- **What this task involves**: Exact copy, no pictures: reproduce the lines from the one that holds "Viewport: 1024px width, 513px height." through the end of the entries.

- **Data provided**:

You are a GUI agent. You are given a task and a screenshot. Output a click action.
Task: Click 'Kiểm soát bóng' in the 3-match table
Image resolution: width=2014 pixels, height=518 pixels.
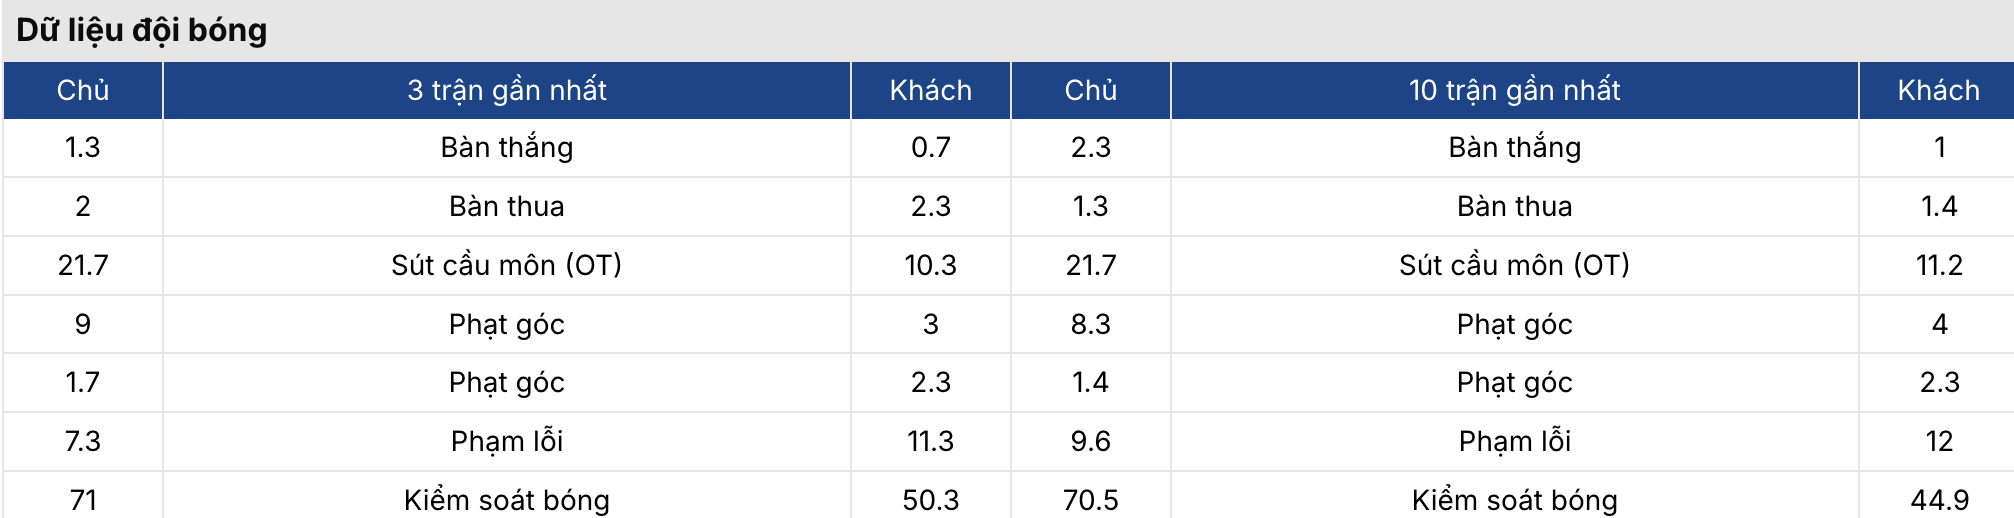pyautogui.click(x=507, y=499)
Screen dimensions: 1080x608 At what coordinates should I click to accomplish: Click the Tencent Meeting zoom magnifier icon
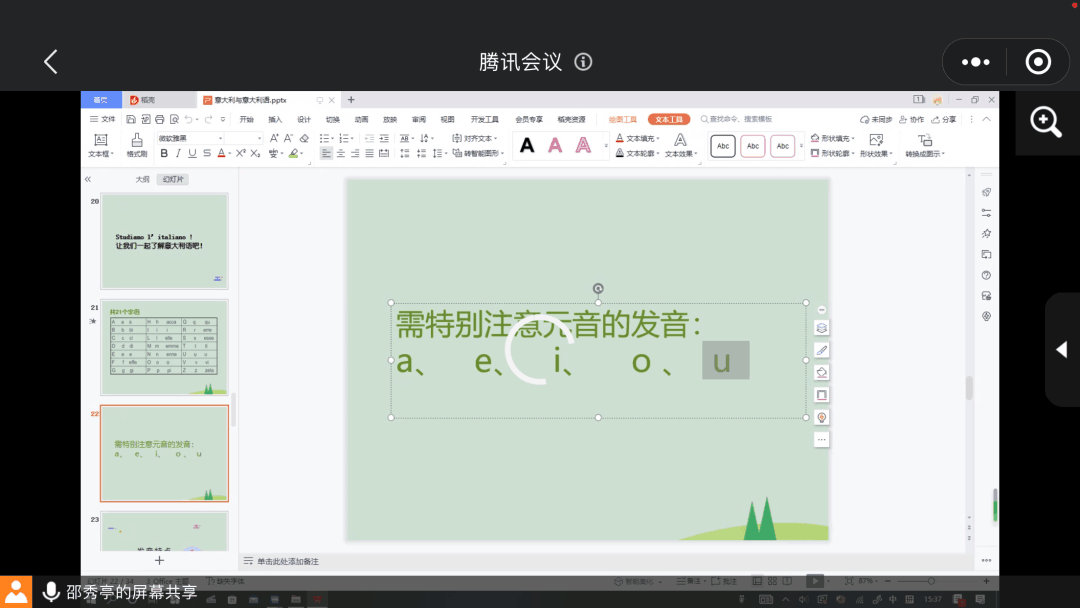point(1046,122)
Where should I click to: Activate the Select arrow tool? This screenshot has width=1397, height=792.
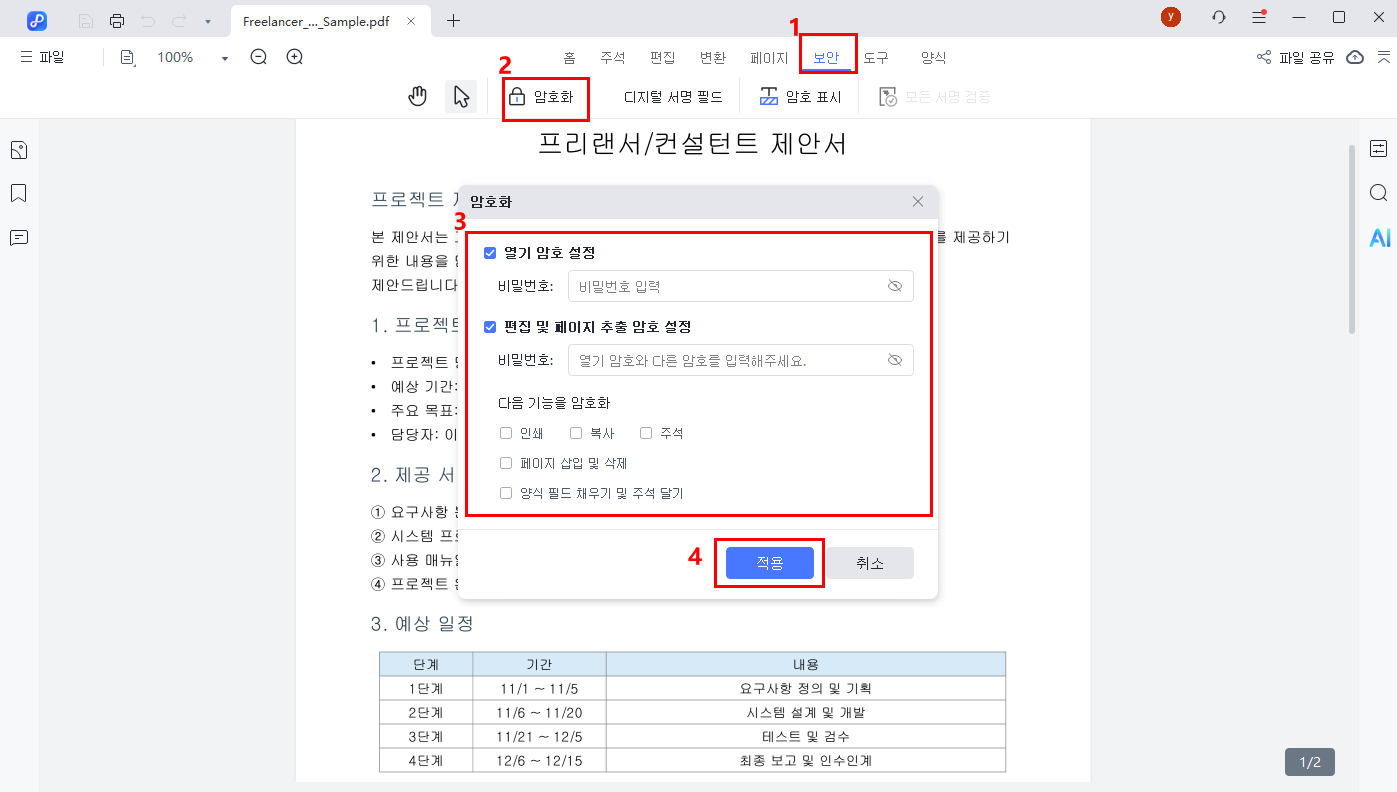tap(461, 95)
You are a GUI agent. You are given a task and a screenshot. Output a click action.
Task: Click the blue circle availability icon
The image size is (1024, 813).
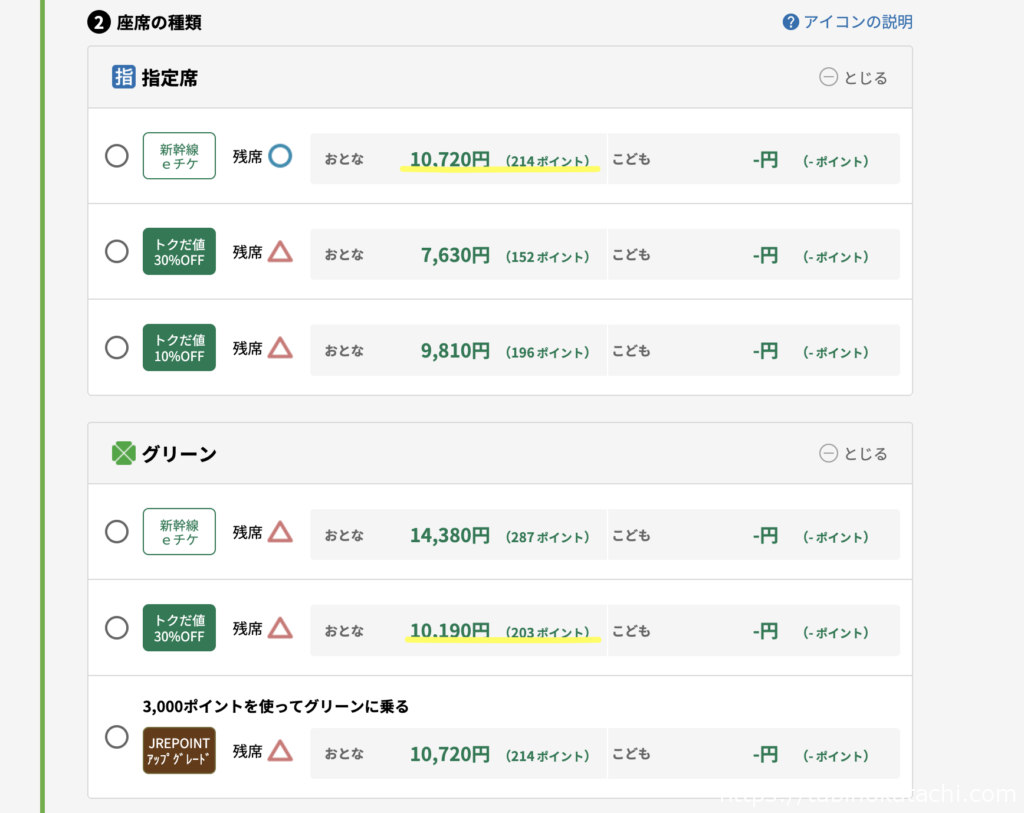[x=280, y=156]
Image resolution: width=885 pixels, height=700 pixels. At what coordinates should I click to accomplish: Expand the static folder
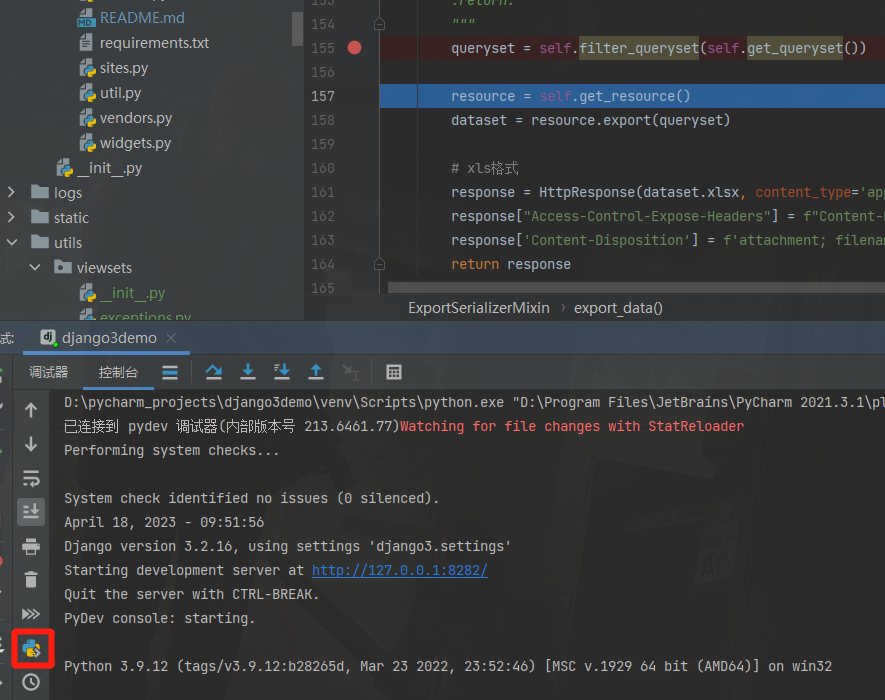pyautogui.click(x=12, y=217)
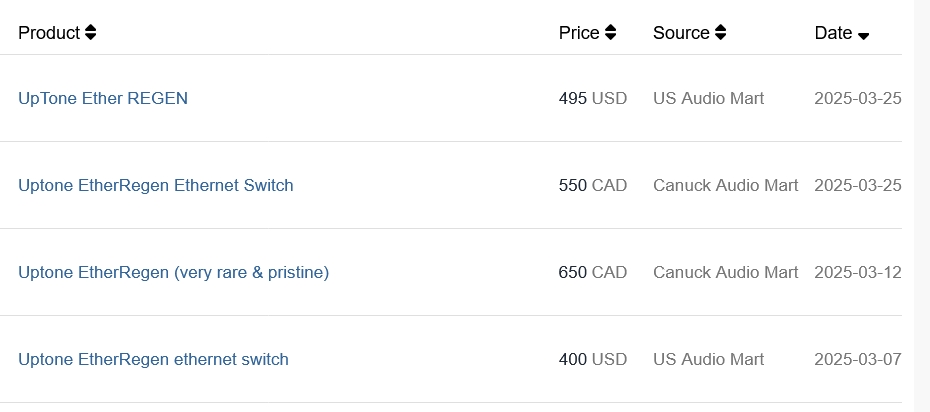Screen dimensions: 930x412
Task: Click the vertical scrollbar track on right edge
Action: click(921, 200)
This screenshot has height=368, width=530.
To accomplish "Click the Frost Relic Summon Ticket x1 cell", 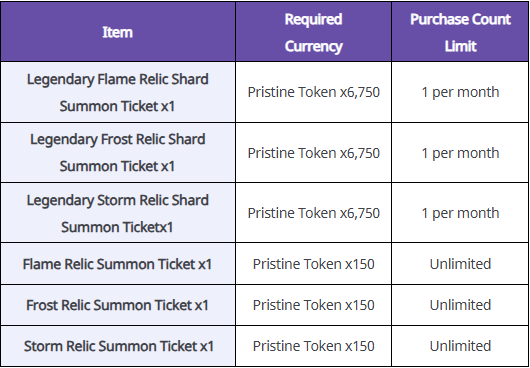I will coord(118,305).
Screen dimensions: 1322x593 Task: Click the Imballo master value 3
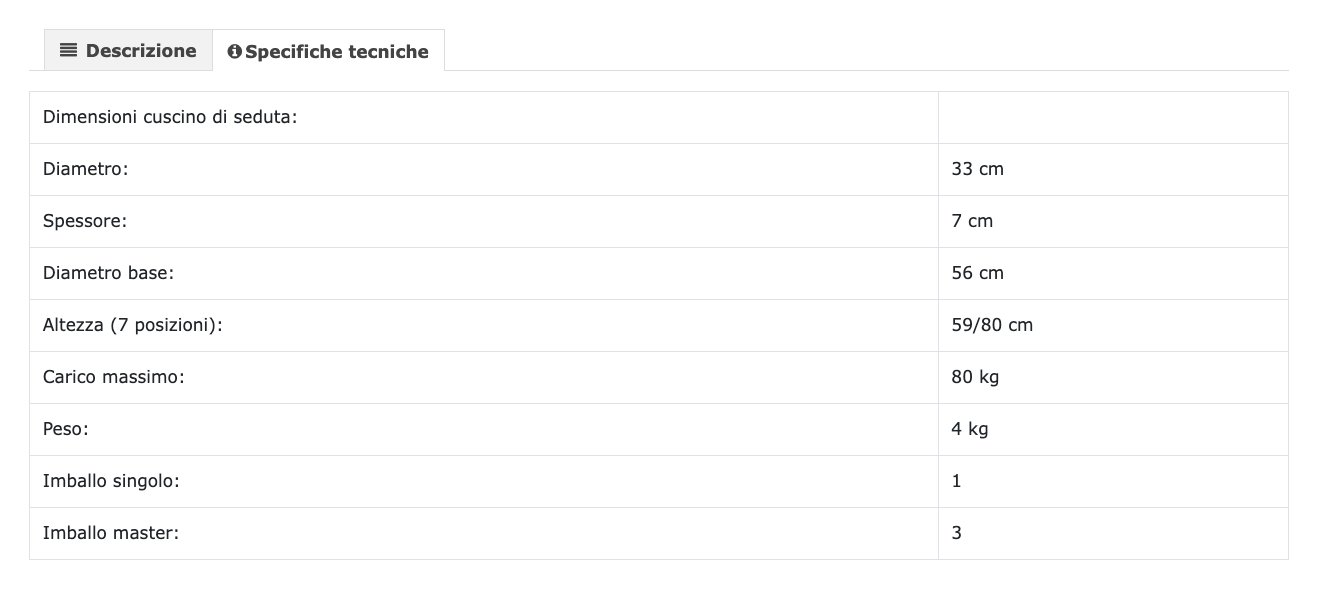957,534
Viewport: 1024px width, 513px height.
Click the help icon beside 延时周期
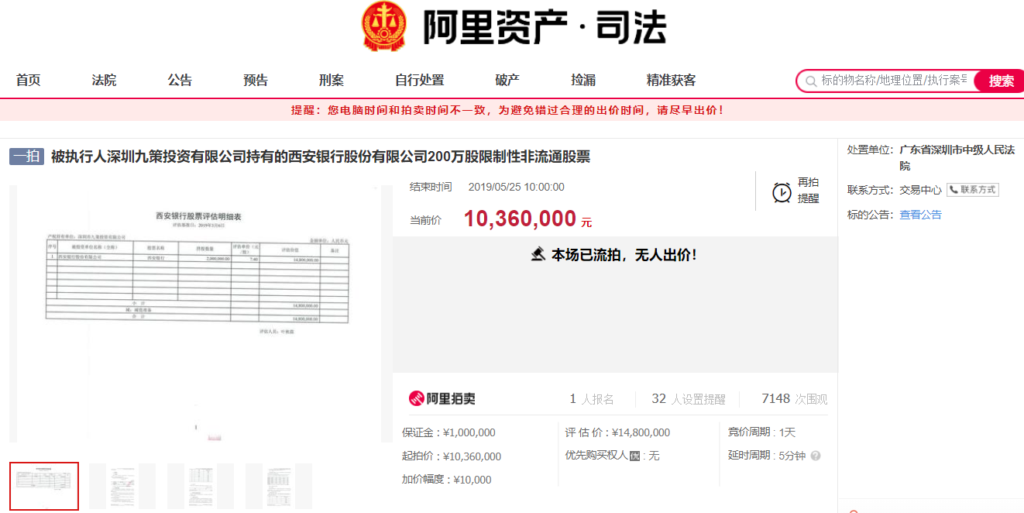(x=815, y=456)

- **Expected answer**:
Viewport: 1024px width, 513px height.
Click the help icon beside 延时周期
(x=815, y=456)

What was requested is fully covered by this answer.